There’s a definite “instrumental band” influence here. Garner explains, “Aaron, the bassist, and myself are more used to being in bands that don’t have vocals … long, complex, 15-minute things.”
Still, The Guild’s vocals are catchy with a dark side, as in The Cure, and Garner scores on Radiohead-style falsettos before moving into growly-screaming land. Or he tones it down. He’s all over the place, punching out feeling.
With performance in mind, The Guild’s music becomes more dramatic with live video accompaniment. Garner says, “We like to keep the performances as high energy as possible, as theatrical as possible … I try to get up in people’s faces and so on. I’m not compromising the true message of any of our songs or whatever, but I feed off the energy of these guys.”
Running on little sleep with their slew of side projects, The Guild’s debut album is planned for release this summer, a collection they’re recording at Gullett’s house.
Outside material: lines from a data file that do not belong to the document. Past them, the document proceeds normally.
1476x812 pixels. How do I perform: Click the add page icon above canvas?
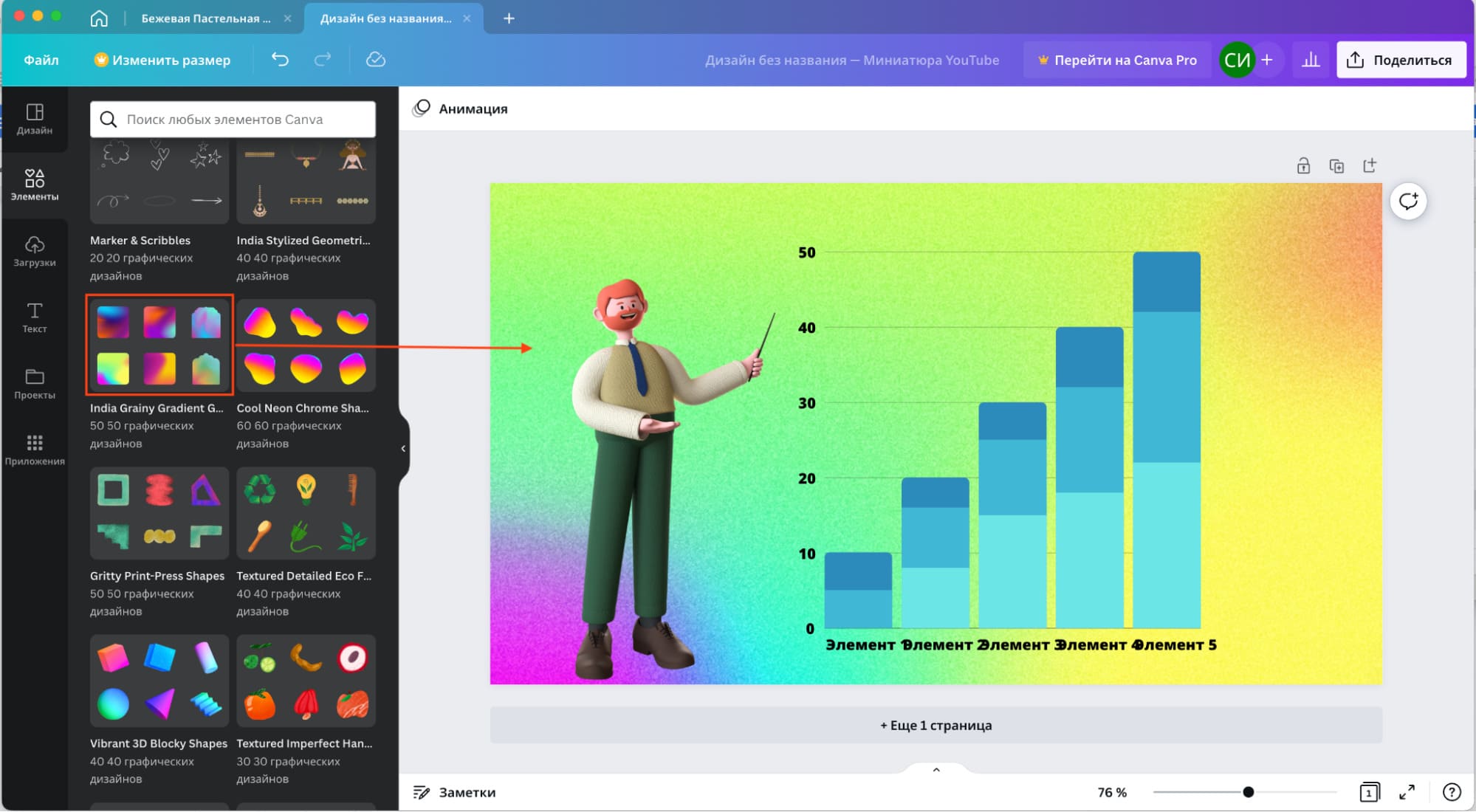click(x=1370, y=165)
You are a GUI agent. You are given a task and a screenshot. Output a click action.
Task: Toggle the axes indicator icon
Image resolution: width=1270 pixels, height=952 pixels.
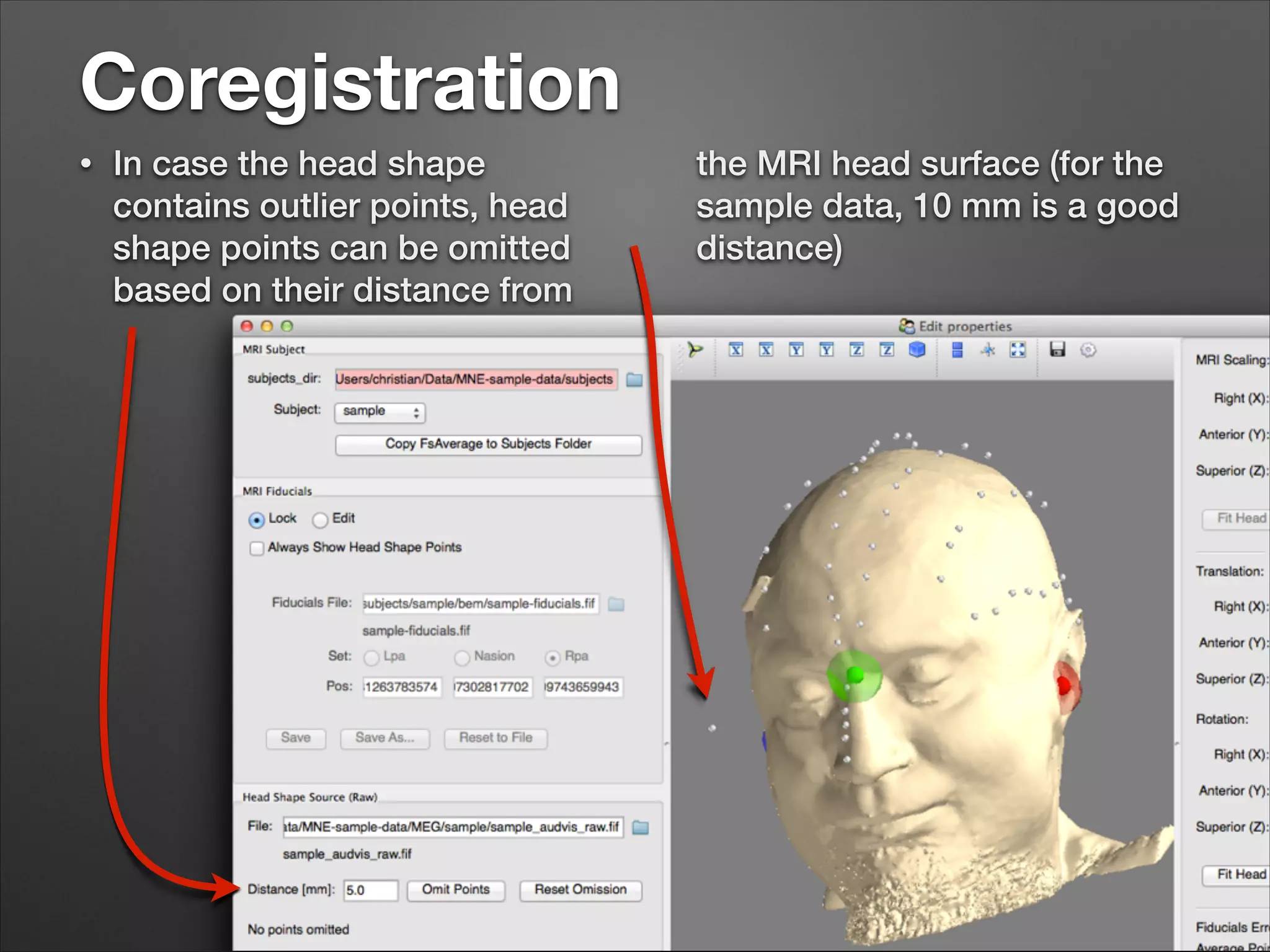click(988, 350)
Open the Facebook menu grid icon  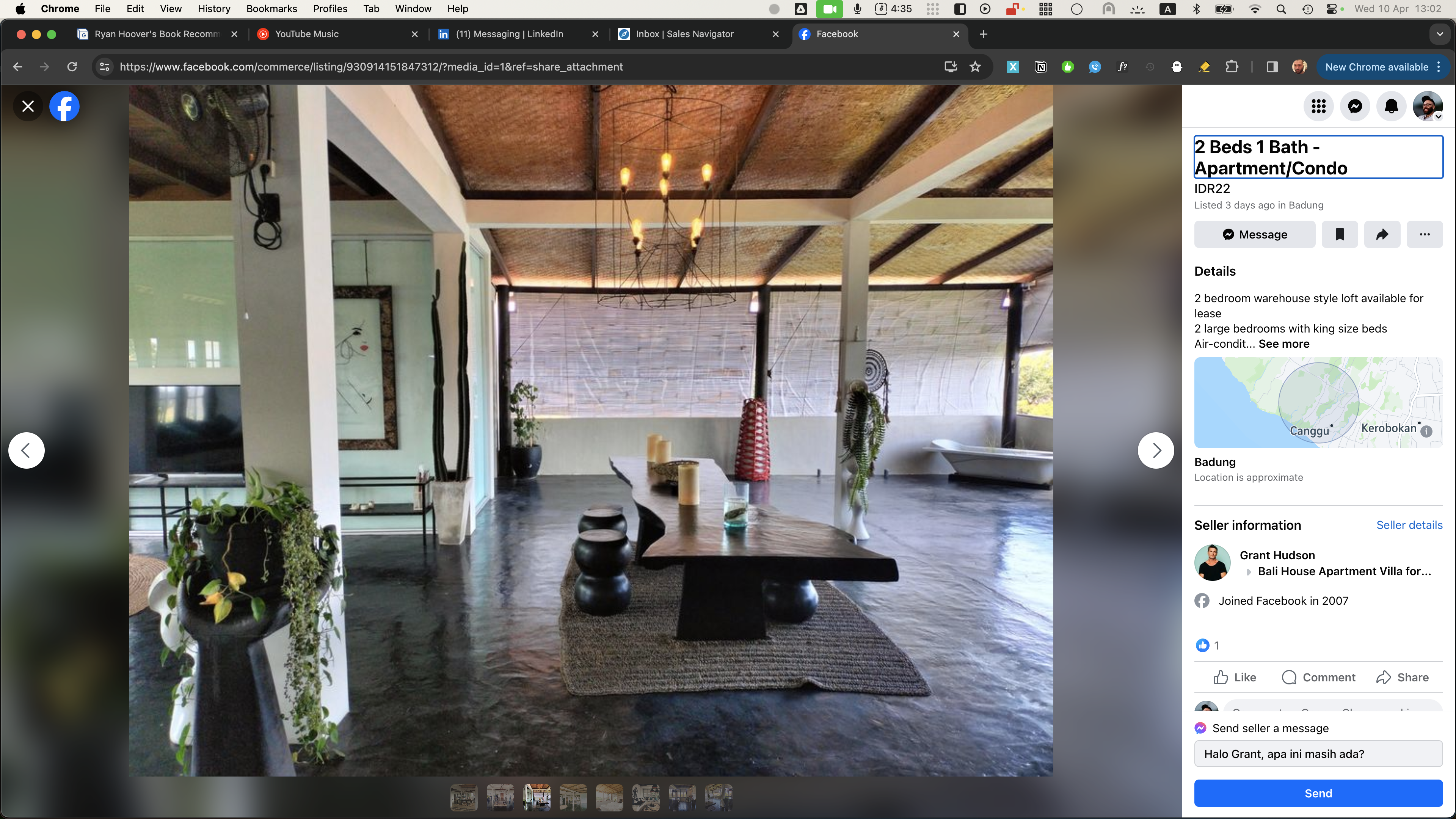[1319, 106]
With a defiant voice and a pensive, poetic style, The Guild of Calamitous Intent tells a soulful story; this contemplative Rock drips with layers. Vocals add an intense, heart-driven thread. We’re in deep, artsy territory.
“I feel like we’re lucky," Garner says. "There’s a lot of preexisting chemistry in our band. Our songs don’t sound the same. There are similar elements, but I’m happy with what we’ve written so far in terms of diversity within the set.”
Clark adds, “It builds upon itself. We’re improvisational by nature. I’ll take it as far as it goes. Right now, I don’t see an end in sight. Not only is it fun to play, but when we do get the chance to listen to ourselves, it really comes through as excellent music.”
“Ouija board approach,” Garner says. “The music’s kind of taking a direction. We don’t really feel like one person is pushing it in that direction. It’s just kind of going there. I think we’ve been able to achieve balance.”
Gullett sums it up: “I never wrote a song the same way twice in any band. It just kind of happens. It’s a very unique thing. Anytime you come up with a part that’s worth holding on to, you don’t know where it came from. I love playing shows. If people keep coming, I’ll keep playing.”